#### Source data ####

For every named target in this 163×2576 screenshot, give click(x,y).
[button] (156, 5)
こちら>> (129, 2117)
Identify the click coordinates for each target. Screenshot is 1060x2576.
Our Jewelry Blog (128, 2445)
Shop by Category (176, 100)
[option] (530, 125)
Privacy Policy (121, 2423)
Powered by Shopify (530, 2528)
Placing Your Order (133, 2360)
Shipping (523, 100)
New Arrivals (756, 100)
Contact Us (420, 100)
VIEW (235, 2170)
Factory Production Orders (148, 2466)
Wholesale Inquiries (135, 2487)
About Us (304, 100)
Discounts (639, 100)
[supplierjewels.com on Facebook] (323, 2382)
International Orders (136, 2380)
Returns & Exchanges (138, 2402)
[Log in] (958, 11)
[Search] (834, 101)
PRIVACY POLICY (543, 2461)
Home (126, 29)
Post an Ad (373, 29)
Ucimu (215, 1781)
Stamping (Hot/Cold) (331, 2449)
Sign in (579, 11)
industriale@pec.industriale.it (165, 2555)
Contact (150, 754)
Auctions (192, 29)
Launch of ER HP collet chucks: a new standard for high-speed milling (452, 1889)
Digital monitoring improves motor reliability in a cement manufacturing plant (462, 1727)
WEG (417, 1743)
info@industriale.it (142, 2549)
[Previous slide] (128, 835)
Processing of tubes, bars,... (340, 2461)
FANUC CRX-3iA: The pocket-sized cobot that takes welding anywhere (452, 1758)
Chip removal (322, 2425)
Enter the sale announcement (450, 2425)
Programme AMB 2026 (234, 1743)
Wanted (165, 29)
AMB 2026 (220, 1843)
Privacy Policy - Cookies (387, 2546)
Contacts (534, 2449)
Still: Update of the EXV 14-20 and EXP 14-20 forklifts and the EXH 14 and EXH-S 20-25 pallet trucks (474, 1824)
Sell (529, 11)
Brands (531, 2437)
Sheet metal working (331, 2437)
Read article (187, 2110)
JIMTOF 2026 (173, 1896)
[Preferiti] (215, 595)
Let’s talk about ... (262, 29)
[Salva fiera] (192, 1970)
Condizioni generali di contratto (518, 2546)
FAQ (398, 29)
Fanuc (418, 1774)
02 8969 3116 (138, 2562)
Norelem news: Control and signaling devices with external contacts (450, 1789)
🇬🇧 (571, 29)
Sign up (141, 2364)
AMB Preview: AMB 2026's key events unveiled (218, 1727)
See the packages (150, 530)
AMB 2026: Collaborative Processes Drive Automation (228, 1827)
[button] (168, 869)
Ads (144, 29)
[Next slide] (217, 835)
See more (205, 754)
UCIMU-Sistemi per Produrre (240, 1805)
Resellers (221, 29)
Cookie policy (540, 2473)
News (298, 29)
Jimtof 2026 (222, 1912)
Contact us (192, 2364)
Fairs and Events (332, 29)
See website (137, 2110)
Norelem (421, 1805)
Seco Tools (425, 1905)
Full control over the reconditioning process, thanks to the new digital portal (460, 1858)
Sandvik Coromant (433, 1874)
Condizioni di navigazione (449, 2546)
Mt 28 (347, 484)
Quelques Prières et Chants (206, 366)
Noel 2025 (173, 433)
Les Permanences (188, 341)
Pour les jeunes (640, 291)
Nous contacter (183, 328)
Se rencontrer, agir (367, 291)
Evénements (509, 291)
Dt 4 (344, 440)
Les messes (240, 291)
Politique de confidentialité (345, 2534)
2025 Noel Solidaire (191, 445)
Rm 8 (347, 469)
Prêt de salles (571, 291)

####

__Requirement__. Print exactly the lines above, between the one holding "Returns & Exchanges (138, 2402)" and the one holding "Sheet metal working (331, 2437)", inclusive, and nothing besides.

__Result of the task__.
Returns & Exchanges (138, 2402)
[Log in] (958, 11)
[Search] (834, 101)
PRIVACY POLICY (543, 2461)
Home (126, 29)
Post an Ad (373, 29)
Ucimu (215, 1781)
Stamping (Hot/Cold) (331, 2449)
Sign in (579, 11)
industriale@pec.industriale.it (165, 2555)
Contact (150, 754)
Auctions (192, 29)
Launch of ER HP collet chucks: a new standard for high-speed milling (452, 1889)
Digital monitoring improves motor reliability in a cement manufacturing plant (462, 1727)
WEG (417, 1743)
info@industriale.it (142, 2549)
[Previous slide] (128, 835)
Processing of tubes, bars,... (340, 2461)
FANUC CRX-3iA: The pocket-sized cobot that takes welding anywhere (452, 1758)
Chip removal (322, 2425)
Enter the sale announcement (450, 2425)
Programme AMB 2026 (234, 1743)
Wanted (165, 29)
AMB 2026 (220, 1843)
Privacy Policy - Cookies (387, 2546)
Contacts (534, 2449)
Still: Update of the EXV 14-20 and EXP 14-20 forklifts and the EXH 14 and EXH-S 20-25 pallet trucks (474, 1824)
Sell (529, 11)
Brands (531, 2437)
Sheet metal working (331, 2437)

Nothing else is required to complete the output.